**What is being asked**. The material below has pictures in it. Set down only the lines from the line containing "Viewport: 595px width, 842px height." through the line containing "The height and width of the screenshot is (469, 1568).", word for word, and leave the pictures behind.

┌─ Task input

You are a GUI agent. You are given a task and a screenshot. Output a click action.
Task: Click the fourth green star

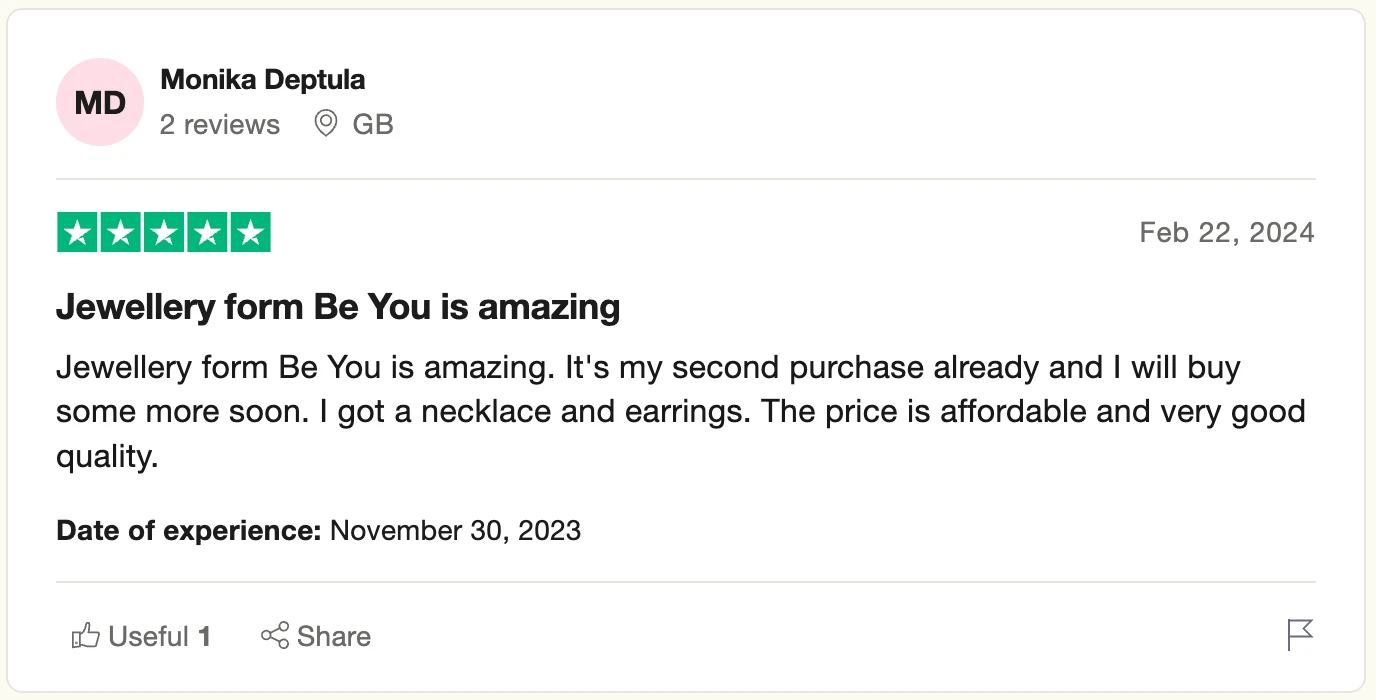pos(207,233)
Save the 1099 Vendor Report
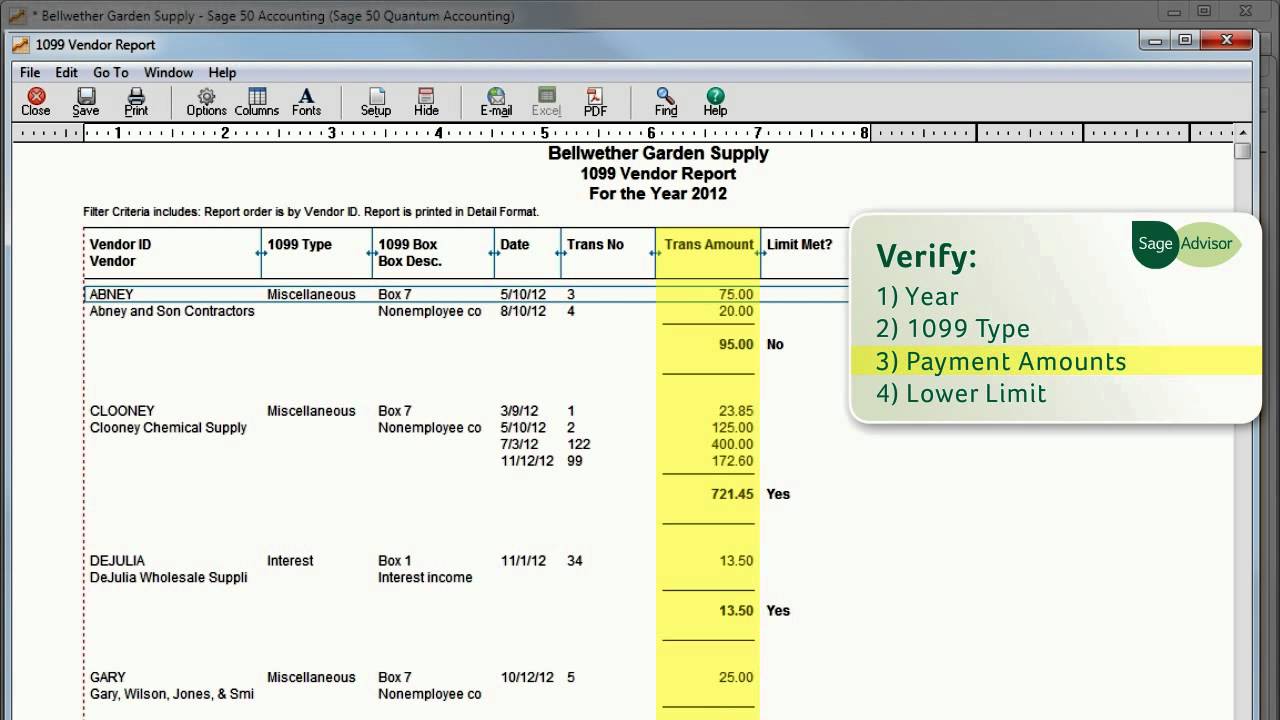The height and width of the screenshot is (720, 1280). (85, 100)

└─
┌─ Task input

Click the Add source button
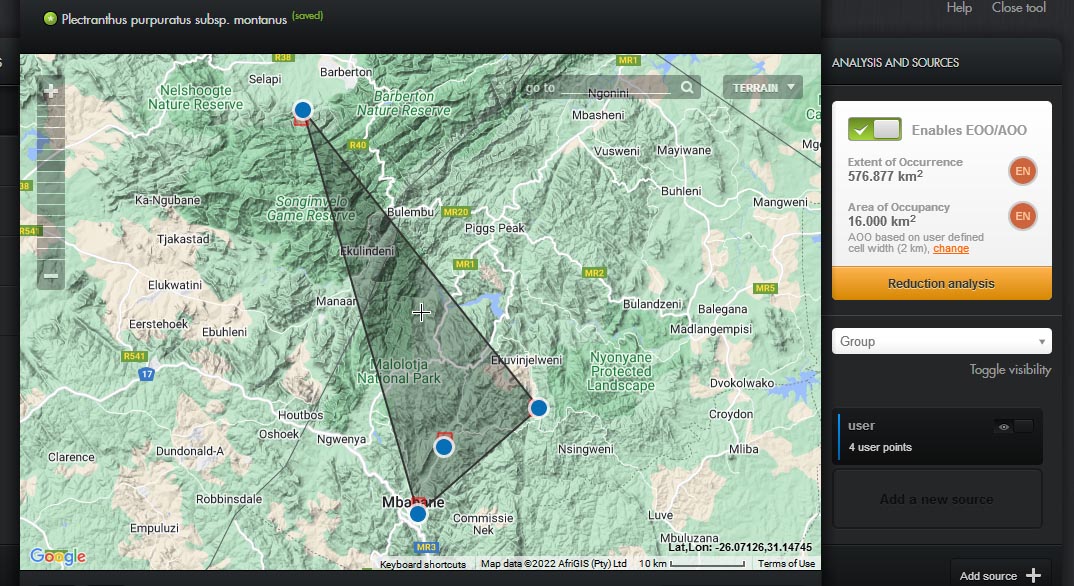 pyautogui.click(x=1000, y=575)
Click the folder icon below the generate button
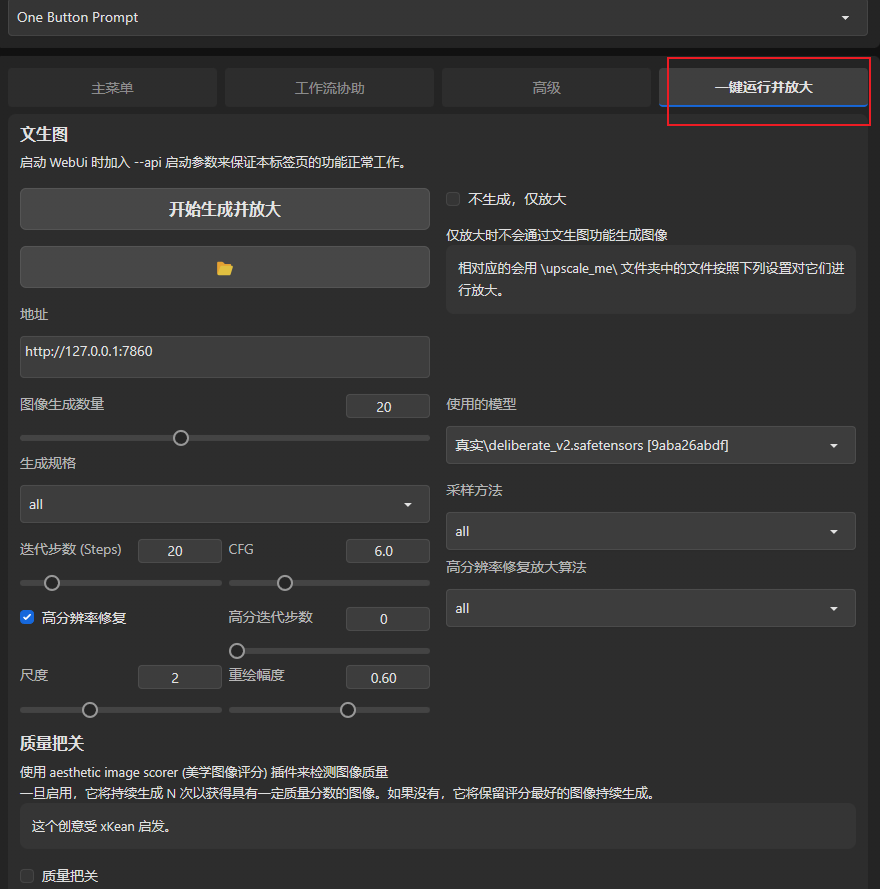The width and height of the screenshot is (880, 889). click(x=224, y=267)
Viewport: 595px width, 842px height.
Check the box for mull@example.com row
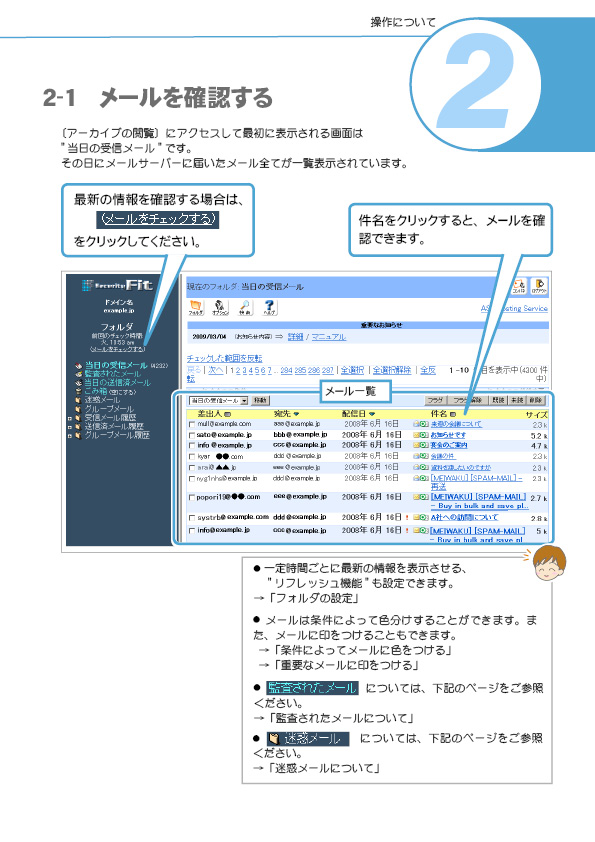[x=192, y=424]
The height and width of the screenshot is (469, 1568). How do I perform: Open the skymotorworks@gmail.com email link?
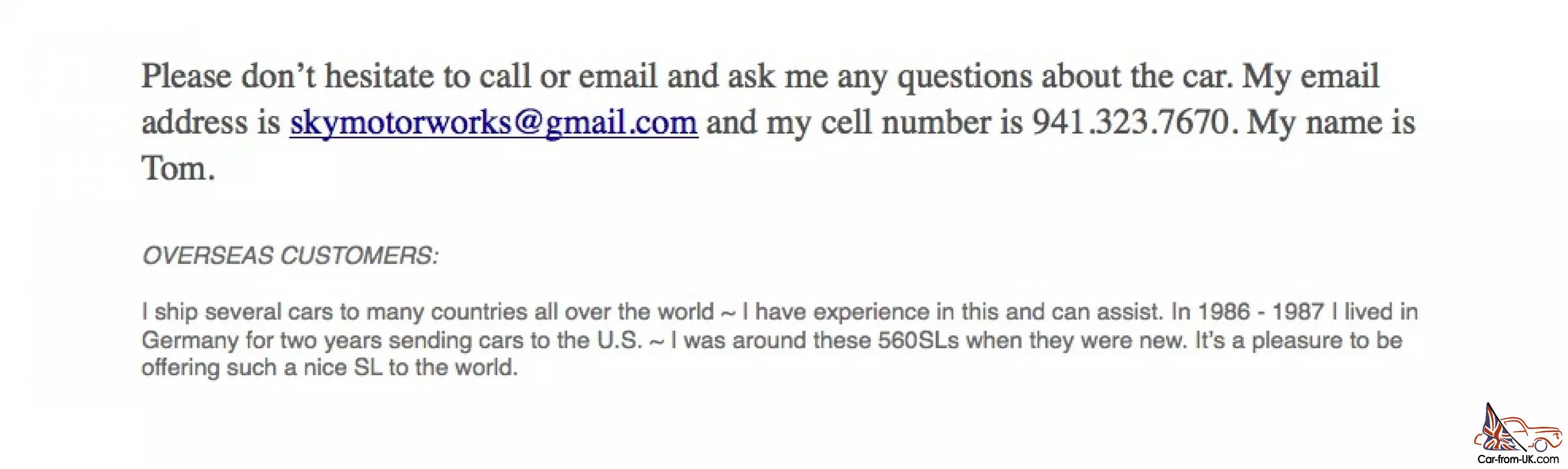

└─

**Answer to the problem**.
Viewport: 595px width, 842px height.
Check the box for mull@example.com row
[x=192, y=424]
The height and width of the screenshot is (469, 1568). How do I perform: Open the skymotorworks@gmail.com email link?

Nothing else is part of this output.